PROVIDED MATERIAL below:
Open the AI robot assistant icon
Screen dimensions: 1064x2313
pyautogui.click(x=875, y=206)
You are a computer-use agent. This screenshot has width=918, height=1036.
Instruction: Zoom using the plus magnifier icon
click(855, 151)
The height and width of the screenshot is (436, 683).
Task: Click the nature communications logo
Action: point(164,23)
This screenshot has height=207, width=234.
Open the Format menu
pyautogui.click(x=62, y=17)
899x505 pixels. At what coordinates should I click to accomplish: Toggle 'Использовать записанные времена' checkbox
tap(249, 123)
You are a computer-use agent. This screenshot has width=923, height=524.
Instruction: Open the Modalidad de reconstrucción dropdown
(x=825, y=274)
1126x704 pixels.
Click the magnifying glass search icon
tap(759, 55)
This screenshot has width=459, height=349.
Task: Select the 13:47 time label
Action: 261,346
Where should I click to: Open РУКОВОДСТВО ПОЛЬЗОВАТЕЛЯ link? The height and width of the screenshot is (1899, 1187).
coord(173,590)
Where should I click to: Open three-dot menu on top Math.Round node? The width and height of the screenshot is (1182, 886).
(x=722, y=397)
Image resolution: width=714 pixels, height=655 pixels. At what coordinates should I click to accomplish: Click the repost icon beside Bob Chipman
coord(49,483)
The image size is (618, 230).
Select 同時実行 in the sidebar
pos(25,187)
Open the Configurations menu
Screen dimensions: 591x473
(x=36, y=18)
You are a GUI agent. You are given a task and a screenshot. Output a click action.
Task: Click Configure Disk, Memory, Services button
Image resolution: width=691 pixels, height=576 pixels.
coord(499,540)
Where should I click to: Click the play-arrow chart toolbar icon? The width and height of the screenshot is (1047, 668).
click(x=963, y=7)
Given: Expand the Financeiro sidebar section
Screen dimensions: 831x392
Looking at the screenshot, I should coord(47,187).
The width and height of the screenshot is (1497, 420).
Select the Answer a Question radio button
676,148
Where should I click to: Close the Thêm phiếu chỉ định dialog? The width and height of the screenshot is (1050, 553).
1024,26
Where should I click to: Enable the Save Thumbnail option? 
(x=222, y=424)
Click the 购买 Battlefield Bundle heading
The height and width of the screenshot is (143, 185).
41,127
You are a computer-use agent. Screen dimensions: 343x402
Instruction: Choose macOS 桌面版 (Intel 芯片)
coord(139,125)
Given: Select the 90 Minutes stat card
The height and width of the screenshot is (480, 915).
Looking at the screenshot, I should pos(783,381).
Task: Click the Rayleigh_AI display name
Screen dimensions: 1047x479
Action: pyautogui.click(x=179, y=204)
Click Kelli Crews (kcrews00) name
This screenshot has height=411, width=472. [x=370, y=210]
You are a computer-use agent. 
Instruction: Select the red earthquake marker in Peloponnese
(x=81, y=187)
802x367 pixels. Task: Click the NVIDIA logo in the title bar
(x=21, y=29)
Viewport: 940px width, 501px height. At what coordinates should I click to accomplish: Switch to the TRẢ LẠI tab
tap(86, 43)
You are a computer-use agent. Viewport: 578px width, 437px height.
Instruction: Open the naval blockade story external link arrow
End of PROVIDED MATERIAL.
EXERCISE GOAL:
Each line shown above needs to be transcribed exactly.

REPLY:
Open the AI robot assistant icon
Screen dimensions: 1064x2313
pyautogui.click(x=875, y=206)
You are a computer-use agent. This screenshot has width=918, height=1036.
Instruction: Zoom using the plus magnifier icon
click(855, 151)
The height and width of the screenshot is (436, 683).
Task: Click the nature communications logo
Action: point(164,23)
This screenshot has height=207, width=234.
Open the Format menu
pyautogui.click(x=62, y=17)
899x505 pixels. At what coordinates should I click to accomplish: Toggle 'Использовать записанные времена' checkbox
tap(249, 123)
You are a computer-use agent. This screenshot has width=923, height=524.
Instruction: Open the Modalidad de reconstrucción dropdown
(x=825, y=274)
1126x704 pixels.
Click the magnifying glass search icon
tap(759, 55)
This screenshot has width=459, height=349.
Task: Select the 13:47 time label
Action: 261,346
Where should I click to: Open РУКОВОДСТВО ПОЛЬЗОВАТЕЛЯ link? The height and width of the screenshot is (1899, 1187).
coord(173,590)
Where should I click to: Open three-dot menu on top Math.Round node? The width and height of the screenshot is (1182, 886).
(x=722, y=397)
Image resolution: width=714 pixels, height=655 pixels. At what coordinates should I click to accomplish: Click the repost icon beside Bob Chipman
coord(49,483)
The image size is (618, 230).
Select 同時実行 in the sidebar
pos(25,187)
Open the Configurations menu
Screen dimensions: 591x473
(x=36, y=18)
You are a GUI agent. You are given a task and a screenshot. Output a click action.
Task: Click Configure Disk, Memory, Services button
Image resolution: width=691 pixels, height=576 pixels.
coord(499,540)
Where should I click to: Click the play-arrow chart toolbar icon? The width and height of the screenshot is (1047, 668).
click(x=963, y=7)
Given: Expand the Financeiro sidebar section
Screen dimensions: 831x392
Looking at the screenshot, I should coord(47,187).
The width and height of the screenshot is (1497, 420).
Select the Answer a Question radio button
676,148
Where should I click to: Close the Thêm phiếu chỉ định dialog? The width and height of the screenshot is (1050, 553).
1024,26
Where should I click to: Enable the Save Thumbnail option? 
(x=222, y=424)
Click the 购买 Battlefield Bundle heading
The height and width of the screenshot is (143, 185).
41,127
You are a computer-use agent. Screen dimensions: 343x402
Instruction: Choose macOS 桌面版 (Intel 芯片)
coord(139,125)
Given: Select the 90 Minutes stat card
The height and width of the screenshot is (480, 915).
Looking at the screenshot, I should pos(783,381).
Task: Click the Rayleigh_AI display name
Screen dimensions: 1047x479
Action: pyautogui.click(x=179, y=204)
Click Kelli Crews (kcrews00) name
This screenshot has height=411, width=472. [x=370, y=210]
You are a computer-use agent. 
Instruction: Select the red earthquake marker in Peloponnese
(x=81, y=187)
802x367 pixels. Task: Click the NVIDIA logo in the title bar
(x=21, y=29)
Viewport: 940px width, 501px height. At what coordinates should I click to accomplish: Switch to the TRẢ LẠI tab
tap(86, 43)
You are a computer-use agent. Viewport: 578px width, 437px height.
Instruction: Open the naval blockade story external link arrow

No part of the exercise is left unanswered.